Mediaite Reports Misleading Results Of Hillary 'Liar' Poll
Credit: Quinnipiac
September 14, 2015

When even Mediaite is pointing out the way this recent Quinnipiac poll (saying the first thing people thought of when they thought of Hillary Clinton was "liar") has been unfairly reported as representative of all voters, you know there's a problem. Columnist Tommy Christopher got them to release their internal polling numbers, and they paint a different story:

Because of the way the results were reported, Republicans and Republican leaners comprised 45% of the reported responses, while Dems and Dem-leaners made up only 36%. Again, this analysis still leaves out a good 20% of the overall responses (ones which were mentioned one time or less), but when you consider the responses in context, it’s pretty clear that the negative responses were overwhelmingly from Republicans or Republican-leaning independents, and that there’s a much higher degree of descriptive unanimity among them. If there’s a point to be taken from this question, it’s that Republicans think Hillary Clinton is a liar, and perhaps Democrats and independents aren’t quite as sure what they think of her.

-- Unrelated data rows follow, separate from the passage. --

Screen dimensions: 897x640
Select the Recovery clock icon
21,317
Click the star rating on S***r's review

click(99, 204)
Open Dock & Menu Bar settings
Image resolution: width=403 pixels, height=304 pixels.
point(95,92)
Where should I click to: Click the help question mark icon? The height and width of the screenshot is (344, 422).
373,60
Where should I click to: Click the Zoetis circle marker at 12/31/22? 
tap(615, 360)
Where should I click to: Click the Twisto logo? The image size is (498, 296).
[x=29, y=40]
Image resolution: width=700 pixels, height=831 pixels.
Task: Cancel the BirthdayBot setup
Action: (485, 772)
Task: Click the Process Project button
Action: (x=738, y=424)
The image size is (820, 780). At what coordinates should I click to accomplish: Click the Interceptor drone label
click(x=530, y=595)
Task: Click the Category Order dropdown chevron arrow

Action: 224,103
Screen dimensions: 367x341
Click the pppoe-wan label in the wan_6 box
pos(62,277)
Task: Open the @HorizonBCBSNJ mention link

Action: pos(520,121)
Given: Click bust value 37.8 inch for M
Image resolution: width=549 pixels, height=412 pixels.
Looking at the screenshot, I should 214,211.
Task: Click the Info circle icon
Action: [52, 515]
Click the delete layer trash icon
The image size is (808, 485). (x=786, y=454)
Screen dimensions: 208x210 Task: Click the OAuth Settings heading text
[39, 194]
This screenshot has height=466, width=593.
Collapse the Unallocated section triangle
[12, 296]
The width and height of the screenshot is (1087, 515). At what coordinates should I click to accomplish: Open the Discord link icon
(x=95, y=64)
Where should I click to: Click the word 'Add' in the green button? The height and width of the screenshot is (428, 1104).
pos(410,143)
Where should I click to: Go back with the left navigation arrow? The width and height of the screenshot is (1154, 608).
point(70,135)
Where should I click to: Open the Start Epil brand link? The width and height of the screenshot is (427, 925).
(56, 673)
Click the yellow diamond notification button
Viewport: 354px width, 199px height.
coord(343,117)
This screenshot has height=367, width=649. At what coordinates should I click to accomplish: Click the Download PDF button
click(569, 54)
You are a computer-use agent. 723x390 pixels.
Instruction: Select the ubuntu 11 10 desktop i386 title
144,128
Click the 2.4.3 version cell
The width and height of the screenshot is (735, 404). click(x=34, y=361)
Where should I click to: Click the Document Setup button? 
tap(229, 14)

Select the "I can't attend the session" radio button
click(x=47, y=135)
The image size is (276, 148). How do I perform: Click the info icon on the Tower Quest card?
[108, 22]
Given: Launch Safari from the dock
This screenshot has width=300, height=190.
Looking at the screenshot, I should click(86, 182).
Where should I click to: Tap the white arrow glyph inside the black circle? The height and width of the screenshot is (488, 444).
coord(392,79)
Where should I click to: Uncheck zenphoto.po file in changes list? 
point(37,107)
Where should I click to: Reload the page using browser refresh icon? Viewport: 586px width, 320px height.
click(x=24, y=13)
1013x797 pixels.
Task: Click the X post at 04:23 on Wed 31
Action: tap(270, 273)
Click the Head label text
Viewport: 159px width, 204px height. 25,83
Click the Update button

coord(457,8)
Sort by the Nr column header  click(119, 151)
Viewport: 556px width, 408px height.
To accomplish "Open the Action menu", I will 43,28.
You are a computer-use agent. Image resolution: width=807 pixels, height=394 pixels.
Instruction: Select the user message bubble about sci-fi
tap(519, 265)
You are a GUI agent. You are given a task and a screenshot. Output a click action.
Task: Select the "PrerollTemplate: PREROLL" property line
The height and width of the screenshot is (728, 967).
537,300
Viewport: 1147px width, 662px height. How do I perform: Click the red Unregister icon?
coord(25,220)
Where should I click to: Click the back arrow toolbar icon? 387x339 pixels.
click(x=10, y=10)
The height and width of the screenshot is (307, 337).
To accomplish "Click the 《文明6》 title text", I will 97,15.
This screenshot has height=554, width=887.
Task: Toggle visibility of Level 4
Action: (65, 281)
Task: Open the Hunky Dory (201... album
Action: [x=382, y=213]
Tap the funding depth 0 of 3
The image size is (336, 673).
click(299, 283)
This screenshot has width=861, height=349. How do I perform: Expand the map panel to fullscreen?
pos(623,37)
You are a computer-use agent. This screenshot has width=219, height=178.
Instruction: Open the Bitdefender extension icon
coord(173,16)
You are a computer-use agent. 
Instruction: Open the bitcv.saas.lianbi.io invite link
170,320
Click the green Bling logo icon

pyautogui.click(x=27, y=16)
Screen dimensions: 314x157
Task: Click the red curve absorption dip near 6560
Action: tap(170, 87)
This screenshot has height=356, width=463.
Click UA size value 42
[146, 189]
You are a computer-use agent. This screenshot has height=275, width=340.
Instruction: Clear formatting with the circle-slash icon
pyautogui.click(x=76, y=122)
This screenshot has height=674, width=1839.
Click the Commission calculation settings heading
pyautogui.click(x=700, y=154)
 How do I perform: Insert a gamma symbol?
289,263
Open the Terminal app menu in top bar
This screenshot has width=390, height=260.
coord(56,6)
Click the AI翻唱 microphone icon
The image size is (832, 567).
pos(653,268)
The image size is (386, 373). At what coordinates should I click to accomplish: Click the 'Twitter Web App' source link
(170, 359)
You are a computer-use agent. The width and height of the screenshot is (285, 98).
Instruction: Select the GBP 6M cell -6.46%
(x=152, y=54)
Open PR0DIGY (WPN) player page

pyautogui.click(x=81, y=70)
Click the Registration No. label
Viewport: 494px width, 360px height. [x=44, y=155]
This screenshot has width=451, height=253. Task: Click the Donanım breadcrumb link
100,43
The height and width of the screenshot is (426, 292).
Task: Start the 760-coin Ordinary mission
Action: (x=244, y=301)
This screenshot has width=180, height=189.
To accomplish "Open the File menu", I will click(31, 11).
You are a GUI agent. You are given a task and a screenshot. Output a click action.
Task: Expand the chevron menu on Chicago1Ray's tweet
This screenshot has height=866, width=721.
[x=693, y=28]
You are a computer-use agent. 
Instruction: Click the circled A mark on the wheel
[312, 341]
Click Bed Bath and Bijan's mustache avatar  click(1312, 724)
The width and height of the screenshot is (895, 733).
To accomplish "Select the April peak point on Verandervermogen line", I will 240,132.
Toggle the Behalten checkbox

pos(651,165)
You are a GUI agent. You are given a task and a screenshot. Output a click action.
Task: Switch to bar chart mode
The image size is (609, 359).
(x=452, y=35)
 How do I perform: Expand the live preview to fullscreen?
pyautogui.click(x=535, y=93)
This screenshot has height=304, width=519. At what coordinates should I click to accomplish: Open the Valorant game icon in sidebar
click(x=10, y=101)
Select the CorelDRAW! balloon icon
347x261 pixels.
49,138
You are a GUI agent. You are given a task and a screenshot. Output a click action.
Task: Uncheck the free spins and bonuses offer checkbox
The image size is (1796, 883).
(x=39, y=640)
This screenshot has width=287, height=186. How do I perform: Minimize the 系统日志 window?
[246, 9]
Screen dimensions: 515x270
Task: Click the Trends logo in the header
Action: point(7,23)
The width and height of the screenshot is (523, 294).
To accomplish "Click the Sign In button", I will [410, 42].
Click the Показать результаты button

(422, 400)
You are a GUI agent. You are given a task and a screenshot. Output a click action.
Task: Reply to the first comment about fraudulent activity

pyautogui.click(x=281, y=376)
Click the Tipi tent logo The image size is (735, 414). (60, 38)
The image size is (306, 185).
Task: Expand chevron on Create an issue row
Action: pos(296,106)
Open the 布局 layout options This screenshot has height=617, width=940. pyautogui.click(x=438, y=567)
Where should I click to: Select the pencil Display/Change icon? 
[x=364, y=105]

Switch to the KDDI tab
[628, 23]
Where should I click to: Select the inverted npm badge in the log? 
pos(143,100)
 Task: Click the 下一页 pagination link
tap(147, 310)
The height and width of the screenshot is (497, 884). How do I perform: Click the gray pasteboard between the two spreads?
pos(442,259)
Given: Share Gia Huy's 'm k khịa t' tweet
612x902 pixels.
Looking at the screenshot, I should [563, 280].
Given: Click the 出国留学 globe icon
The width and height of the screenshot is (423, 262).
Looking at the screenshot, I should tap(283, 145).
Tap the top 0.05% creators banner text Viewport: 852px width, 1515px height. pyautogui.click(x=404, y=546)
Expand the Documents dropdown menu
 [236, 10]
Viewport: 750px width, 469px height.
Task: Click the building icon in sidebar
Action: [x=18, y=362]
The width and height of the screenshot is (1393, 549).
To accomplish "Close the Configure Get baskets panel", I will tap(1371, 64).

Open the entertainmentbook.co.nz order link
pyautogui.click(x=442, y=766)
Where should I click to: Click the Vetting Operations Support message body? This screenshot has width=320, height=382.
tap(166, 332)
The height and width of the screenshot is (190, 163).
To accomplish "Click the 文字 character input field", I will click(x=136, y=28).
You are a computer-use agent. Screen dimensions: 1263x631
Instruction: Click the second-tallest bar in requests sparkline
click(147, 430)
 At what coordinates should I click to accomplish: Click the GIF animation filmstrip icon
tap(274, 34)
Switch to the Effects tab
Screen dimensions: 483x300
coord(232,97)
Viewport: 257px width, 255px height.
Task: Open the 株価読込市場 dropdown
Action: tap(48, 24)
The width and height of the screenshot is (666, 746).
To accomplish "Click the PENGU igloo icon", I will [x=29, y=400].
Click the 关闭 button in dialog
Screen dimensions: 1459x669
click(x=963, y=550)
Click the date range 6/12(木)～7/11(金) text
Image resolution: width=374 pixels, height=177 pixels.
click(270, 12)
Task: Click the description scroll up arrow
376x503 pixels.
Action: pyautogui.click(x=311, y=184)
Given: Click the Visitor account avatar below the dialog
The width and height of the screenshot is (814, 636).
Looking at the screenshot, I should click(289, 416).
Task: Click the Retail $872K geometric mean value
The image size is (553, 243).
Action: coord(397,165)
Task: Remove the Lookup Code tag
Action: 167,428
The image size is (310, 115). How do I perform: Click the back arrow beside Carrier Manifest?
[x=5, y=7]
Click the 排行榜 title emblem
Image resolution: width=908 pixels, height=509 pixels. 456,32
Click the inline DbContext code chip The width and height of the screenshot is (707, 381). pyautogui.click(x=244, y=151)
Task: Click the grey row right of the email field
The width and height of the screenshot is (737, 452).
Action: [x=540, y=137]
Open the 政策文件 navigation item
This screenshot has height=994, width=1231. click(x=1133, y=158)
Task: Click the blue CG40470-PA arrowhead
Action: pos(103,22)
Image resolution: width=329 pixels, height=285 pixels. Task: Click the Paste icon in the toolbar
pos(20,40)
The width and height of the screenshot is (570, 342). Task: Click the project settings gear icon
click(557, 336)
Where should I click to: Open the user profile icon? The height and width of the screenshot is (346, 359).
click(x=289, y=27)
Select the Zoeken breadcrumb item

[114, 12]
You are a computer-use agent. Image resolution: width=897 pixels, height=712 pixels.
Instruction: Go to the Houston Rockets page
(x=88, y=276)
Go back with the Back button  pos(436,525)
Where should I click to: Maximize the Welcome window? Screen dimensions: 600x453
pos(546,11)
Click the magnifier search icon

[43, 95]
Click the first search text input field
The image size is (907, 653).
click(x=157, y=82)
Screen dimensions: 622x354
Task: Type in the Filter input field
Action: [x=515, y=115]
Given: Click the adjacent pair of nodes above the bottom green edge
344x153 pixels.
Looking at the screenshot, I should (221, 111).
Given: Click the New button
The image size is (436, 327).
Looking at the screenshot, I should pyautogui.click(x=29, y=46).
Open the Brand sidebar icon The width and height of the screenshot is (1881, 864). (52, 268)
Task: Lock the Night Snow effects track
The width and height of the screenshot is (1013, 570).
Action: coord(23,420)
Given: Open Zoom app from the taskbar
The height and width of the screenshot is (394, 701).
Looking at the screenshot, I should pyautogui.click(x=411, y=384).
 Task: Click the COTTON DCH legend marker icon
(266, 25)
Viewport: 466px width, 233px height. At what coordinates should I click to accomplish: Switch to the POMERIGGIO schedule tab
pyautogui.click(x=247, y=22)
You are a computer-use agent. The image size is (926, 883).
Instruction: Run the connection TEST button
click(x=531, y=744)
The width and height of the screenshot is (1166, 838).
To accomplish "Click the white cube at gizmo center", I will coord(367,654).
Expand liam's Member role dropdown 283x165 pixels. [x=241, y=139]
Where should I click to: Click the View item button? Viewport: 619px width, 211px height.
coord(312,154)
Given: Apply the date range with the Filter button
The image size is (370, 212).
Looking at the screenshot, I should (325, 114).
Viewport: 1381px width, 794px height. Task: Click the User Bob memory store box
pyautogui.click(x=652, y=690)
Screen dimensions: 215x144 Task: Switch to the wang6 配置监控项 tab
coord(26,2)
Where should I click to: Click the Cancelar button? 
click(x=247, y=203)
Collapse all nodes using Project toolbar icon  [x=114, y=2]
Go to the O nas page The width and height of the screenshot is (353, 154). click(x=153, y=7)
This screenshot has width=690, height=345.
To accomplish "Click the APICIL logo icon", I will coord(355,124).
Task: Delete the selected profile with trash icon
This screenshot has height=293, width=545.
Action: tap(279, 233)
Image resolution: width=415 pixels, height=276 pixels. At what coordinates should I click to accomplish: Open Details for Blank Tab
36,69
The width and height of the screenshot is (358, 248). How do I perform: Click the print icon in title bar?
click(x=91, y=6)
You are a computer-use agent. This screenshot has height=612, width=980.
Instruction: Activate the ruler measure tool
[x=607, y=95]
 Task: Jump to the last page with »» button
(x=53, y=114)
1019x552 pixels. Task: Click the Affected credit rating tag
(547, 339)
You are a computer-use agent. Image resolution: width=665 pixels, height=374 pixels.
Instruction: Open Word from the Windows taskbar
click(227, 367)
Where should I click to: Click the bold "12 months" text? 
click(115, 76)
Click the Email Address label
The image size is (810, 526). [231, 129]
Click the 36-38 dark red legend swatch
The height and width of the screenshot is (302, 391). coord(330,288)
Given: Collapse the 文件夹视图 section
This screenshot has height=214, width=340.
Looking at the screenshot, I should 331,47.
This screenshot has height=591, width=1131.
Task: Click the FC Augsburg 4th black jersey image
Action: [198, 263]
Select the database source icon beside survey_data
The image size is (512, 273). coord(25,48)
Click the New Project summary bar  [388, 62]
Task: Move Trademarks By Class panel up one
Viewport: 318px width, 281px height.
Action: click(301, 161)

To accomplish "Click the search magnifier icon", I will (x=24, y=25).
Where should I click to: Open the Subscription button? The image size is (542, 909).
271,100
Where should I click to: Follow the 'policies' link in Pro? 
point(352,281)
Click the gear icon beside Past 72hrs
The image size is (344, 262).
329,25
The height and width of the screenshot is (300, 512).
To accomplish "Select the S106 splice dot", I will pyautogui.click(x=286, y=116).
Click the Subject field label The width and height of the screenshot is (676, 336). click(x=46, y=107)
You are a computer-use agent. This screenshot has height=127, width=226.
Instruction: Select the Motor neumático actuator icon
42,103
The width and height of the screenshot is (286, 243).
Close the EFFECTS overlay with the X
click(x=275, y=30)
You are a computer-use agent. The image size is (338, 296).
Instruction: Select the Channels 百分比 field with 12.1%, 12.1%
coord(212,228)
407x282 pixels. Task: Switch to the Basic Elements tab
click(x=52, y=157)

That is not to say that Hillary Clinton doesn’t have some work to do in the trustworthiness department, as even among Democrats, about 30% say she’s not honest and trustworthy, but it’s not the first thing they think of. In that recent Iowa poll that showed Bernie Sanders leading Hillary by a point, she smoked Sanders and Biden when Democrats were asked if the candidates have “strong leadership qualities” (92% for Clinton, versus 76% for Sanders and 81% for Biden) and on whether they have the “right temperament” for the presidency (89% for Clinton, 65% for Bernie, 81% for Biden). Hillary performed less well on the question of whether the candidate “cares about the needs and problems of people like you,” with 78% to Sanders’ 85% and Biden’s 84%, but still close.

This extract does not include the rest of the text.